-- START Exercise inputs --
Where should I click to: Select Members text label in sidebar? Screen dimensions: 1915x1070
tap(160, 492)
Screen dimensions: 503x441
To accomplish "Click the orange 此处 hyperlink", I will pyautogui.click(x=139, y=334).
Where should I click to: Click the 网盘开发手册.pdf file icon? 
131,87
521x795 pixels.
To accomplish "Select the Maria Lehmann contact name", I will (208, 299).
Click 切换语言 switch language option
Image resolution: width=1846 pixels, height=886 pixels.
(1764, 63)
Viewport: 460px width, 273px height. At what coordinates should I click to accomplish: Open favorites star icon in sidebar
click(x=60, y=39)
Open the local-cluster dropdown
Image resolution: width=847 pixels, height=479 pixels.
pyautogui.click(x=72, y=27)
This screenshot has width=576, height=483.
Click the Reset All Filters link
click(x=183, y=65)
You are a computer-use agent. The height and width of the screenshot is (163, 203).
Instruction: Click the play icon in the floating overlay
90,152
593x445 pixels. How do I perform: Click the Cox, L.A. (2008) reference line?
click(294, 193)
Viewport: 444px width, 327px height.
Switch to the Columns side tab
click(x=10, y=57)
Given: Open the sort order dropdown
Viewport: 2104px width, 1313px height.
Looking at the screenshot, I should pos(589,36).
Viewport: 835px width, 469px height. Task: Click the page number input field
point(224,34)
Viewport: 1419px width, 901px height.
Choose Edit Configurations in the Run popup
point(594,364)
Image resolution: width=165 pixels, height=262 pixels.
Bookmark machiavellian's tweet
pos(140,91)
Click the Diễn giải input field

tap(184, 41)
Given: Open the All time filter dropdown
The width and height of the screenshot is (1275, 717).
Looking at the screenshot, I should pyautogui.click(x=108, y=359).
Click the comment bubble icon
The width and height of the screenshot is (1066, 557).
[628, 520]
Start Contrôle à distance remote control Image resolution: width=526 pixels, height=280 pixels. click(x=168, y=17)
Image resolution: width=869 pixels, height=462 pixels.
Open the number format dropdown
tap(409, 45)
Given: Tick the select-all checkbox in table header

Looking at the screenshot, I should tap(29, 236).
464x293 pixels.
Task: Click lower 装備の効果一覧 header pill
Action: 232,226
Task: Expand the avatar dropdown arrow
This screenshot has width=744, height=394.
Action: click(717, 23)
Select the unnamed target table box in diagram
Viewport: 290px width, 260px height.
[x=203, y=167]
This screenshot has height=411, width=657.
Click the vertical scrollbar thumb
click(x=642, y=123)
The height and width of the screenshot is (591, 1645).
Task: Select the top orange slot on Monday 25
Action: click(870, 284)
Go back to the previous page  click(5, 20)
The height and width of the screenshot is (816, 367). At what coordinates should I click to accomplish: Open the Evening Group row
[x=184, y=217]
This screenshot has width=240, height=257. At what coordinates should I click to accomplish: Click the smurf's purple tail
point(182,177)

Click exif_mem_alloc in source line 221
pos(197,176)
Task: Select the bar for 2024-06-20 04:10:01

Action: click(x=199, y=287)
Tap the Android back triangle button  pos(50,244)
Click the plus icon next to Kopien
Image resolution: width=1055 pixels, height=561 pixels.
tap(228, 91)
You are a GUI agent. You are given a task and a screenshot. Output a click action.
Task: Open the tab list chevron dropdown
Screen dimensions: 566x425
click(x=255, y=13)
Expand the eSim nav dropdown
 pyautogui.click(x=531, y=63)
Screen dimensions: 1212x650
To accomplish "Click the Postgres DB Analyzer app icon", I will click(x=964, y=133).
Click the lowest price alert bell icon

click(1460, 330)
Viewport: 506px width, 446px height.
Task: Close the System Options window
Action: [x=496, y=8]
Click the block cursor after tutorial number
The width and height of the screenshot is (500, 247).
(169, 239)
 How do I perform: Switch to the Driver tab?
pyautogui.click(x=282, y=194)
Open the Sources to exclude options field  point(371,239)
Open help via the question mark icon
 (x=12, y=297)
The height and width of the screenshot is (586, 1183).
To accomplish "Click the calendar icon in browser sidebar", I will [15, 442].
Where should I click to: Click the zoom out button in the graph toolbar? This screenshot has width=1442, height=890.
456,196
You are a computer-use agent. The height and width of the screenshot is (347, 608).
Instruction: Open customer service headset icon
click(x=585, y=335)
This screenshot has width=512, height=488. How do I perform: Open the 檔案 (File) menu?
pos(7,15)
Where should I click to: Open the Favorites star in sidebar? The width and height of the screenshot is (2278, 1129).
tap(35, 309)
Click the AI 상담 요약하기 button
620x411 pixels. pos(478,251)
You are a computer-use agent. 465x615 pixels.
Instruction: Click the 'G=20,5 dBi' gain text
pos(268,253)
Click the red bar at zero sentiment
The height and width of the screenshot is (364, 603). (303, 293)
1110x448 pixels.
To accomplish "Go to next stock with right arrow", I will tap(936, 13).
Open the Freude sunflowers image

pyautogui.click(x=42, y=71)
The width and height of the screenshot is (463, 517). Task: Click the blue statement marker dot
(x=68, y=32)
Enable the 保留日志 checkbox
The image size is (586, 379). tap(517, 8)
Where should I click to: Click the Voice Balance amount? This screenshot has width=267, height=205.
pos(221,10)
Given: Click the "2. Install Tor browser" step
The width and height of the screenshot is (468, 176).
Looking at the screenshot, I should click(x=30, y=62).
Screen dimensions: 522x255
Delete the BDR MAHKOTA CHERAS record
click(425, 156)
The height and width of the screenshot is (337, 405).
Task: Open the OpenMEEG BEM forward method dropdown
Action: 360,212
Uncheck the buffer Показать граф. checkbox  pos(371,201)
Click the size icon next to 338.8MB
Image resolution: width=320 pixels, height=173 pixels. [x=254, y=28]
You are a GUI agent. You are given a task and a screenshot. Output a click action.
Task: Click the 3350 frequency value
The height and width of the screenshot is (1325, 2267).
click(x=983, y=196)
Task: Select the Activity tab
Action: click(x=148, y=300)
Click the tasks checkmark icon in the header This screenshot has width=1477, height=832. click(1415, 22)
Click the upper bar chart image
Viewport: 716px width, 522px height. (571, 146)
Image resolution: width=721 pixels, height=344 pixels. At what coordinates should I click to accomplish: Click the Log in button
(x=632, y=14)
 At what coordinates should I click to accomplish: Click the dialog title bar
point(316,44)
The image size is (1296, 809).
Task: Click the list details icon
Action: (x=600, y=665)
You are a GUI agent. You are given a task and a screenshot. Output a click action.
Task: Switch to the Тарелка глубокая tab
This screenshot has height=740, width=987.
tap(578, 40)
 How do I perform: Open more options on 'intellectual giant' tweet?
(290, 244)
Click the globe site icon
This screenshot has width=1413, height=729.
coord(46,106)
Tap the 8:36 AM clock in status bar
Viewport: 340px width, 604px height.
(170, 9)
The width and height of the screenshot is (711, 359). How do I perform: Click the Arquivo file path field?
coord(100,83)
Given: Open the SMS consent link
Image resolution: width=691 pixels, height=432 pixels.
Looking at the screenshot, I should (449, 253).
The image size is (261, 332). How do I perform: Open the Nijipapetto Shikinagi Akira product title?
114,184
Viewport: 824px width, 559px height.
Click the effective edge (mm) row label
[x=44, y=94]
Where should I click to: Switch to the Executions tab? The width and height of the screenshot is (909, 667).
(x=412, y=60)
-- END Exercise inputs --
> _Given request_: Substitute "Where do I click to:" for every "Where should I click to:" in the records and reproduce them in full with nothing else altered.

> _Complete response_:
Where do I click to: Select Members text label in sidebar? Screen dimensions: 1915x1070
tap(160, 492)
Screen dimensions: 503x441
To accomplish "Click the orange 此处 hyperlink", I will pyautogui.click(x=139, y=334).
Where do I click to: Click the 网盘开发手册.pdf file icon? 
131,87
521x795 pixels.
To accomplish "Select the Maria Lehmann contact name", I will (208, 299).
Click 切换语言 switch language option
Image resolution: width=1846 pixels, height=886 pixels.
(1764, 63)
Viewport: 460px width, 273px height. At what coordinates should I click to accomplish: Open favorites star icon in sidebar
click(x=60, y=39)
Open the local-cluster dropdown
Image resolution: width=847 pixels, height=479 pixels.
pyautogui.click(x=72, y=27)
This screenshot has width=576, height=483.
Click the Reset All Filters link
click(x=183, y=65)
You are a computer-use agent. The height and width of the screenshot is (163, 203).
Instruction: Click the play icon in the floating overlay
90,152
593x445 pixels. How do I perform: Click the Cox, L.A. (2008) reference line?
click(294, 193)
Viewport: 444px width, 327px height.
Switch to the Columns side tab
click(x=10, y=57)
Given: Open the sort order dropdown
Viewport: 2104px width, 1313px height.
Looking at the screenshot, I should pos(589,36).
Viewport: 835px width, 469px height. Task: Click the page number input field
point(224,34)
Viewport: 1419px width, 901px height.
Choose Edit Configurations in the Run popup
point(594,364)
Image resolution: width=165 pixels, height=262 pixels.
Bookmark machiavellian's tweet
pos(140,91)
Click the Diễn giải input field

tap(184, 41)
Given: Open the All time filter dropdown
The width and height of the screenshot is (1275, 717).
Looking at the screenshot, I should pyautogui.click(x=108, y=359).
Click the comment bubble icon
The width and height of the screenshot is (1066, 557).
[628, 520]
Start Contrôle à distance remote control Image resolution: width=526 pixels, height=280 pixels. click(x=168, y=17)
Image resolution: width=869 pixels, height=462 pixels.
Open the number format dropdown
tap(409, 45)
Given: Tick the select-all checkbox in table header

Looking at the screenshot, I should tap(29, 236).
464x293 pixels.
Task: Click lower 装備の効果一覧 header pill
Action: 232,226
Task: Expand the avatar dropdown arrow
This screenshot has width=744, height=394.
Action: click(717, 23)
Select the unnamed target table box in diagram
Viewport: 290px width, 260px height.
[x=203, y=167]
This screenshot has height=411, width=657.
Click the vertical scrollbar thumb
click(x=642, y=123)
The height and width of the screenshot is (591, 1645).
Task: Select the top orange slot on Monday 25
Action: click(870, 284)
Go back to the previous page  click(5, 20)
The height and width of the screenshot is (816, 367). At what coordinates should I click to accomplish: Open the Evening Group row
[x=184, y=217]
This screenshot has width=240, height=257. At what coordinates should I click to accomplish: Click the smurf's purple tail
point(182,177)

Click exif_mem_alloc in source line 221
pos(197,176)
Task: Select the bar for 2024-06-20 04:10:01

Action: click(x=199, y=287)
Tap the Android back triangle button  pos(50,244)
Click the plus icon next to Kopien
Image resolution: width=1055 pixels, height=561 pixels.
tap(228, 91)
You are a GUI agent. You are given a task and a screenshot. Output a click action.
Task: Open the tab list chevron dropdown
Screen dimensions: 566x425
click(x=255, y=13)
Expand the eSim nav dropdown
 pyautogui.click(x=531, y=63)
Screen dimensions: 1212x650
To accomplish "Click the Postgres DB Analyzer app icon", I will click(x=964, y=133).
Click the lowest price alert bell icon

click(1460, 330)
Viewport: 506px width, 446px height.
Task: Close the System Options window
Action: [x=496, y=8]
Click the block cursor after tutorial number
The width and height of the screenshot is (500, 247).
(169, 239)
 How do I perform: Switch to the Driver tab?
pyautogui.click(x=282, y=194)
Open the Sources to exclude options field  point(371,239)
Open help via the question mark icon
 (x=12, y=297)
The height and width of the screenshot is (586, 1183).
To accomplish "Click the calendar icon in browser sidebar", I will [15, 442].
Where do I click to: Click the zoom out button in the graph toolbar? This screenshot has width=1442, height=890.
456,196
You are a computer-use agent. The height and width of the screenshot is (347, 608).
Instruction: Open customer service headset icon
click(x=585, y=335)
This screenshot has width=512, height=488. How do I perform: Open the 檔案 (File) menu?
pos(7,15)
Where do I click to: Open the Favorites star in sidebar? The width and height of the screenshot is (2278, 1129).
tap(35, 309)
Click the AI 상담 요약하기 button
620x411 pixels. pos(478,251)
You are a computer-use agent. 465x615 pixels.
Instruction: Click the 'G=20,5 dBi' gain text
pos(268,253)
Click the red bar at zero sentiment
The height and width of the screenshot is (364, 603). (303, 293)
1110x448 pixels.
To accomplish "Go to next stock with right arrow", I will tap(936, 13).
Open the Freude sunflowers image

pyautogui.click(x=42, y=71)
The width and height of the screenshot is (463, 517). Task: Click the blue statement marker dot
(x=68, y=32)
Enable the 保留日志 checkbox
The image size is (586, 379). tap(517, 8)
Where do I click to: Click the Voice Balance amount? This screenshot has width=267, height=205.
pos(221,10)
Given: Click the "2. Install Tor browser" step
The width and height of the screenshot is (468, 176).
Looking at the screenshot, I should click(x=30, y=62).
Screen dimensions: 522x255
Delete the BDR MAHKOTA CHERAS record
click(425, 156)
The height and width of the screenshot is (337, 405).
Task: Open the OpenMEEG BEM forward method dropdown
Action: 360,212
Uncheck the buffer Показать граф. checkbox  pos(371,201)
Click the size icon next to 338.8MB
Image resolution: width=320 pixels, height=173 pixels. [x=254, y=28]
You are a GUI agent. You are given a task and a screenshot. Output a click action.
Task: Click the 3350 frequency value
The height and width of the screenshot is (1325, 2267).
click(x=983, y=196)
Task: Select the Activity tab
Action: click(x=148, y=300)
Click the tasks checkmark icon in the header This screenshot has width=1477, height=832. click(1415, 22)
Click the upper bar chart image
Viewport: 716px width, 522px height. (571, 146)
Image resolution: width=721 pixels, height=344 pixels. At what coordinates should I click to accomplish: Click the Log in button
(x=632, y=14)
 At what coordinates should I click to accomplish: Click the dialog title bar
point(316,44)
The image size is (1296, 809).
Task: Click the list details icon
Action: (x=600, y=665)
You are a GUI agent. You are given a task and a screenshot. Output a click action.
Task: Switch to the Тарелка глубокая tab
This screenshot has height=740, width=987.
tap(578, 40)
 How do I perform: Open more options on 'intellectual giant' tweet?
(290, 244)
Click the globe site icon
This screenshot has width=1413, height=729.
coord(46,106)
Tap the 8:36 AM clock in status bar
Viewport: 340px width, 604px height.
(170, 9)
The width and height of the screenshot is (711, 359). How do I perform: Click the Arquivo file path field?
coord(100,83)
Given: Open the SMS consent link
Image resolution: width=691 pixels, height=432 pixels.
Looking at the screenshot, I should (449, 253).
The image size is (261, 332). How do I perform: Open the Nijipapetto Shikinagi Akira product title?
114,184
Viewport: 824px width, 559px height.
Click the effective edge (mm) row label
[x=44, y=94]
Where do I click to: Switch to the Executions tab? The width and height of the screenshot is (909, 667).
(x=412, y=60)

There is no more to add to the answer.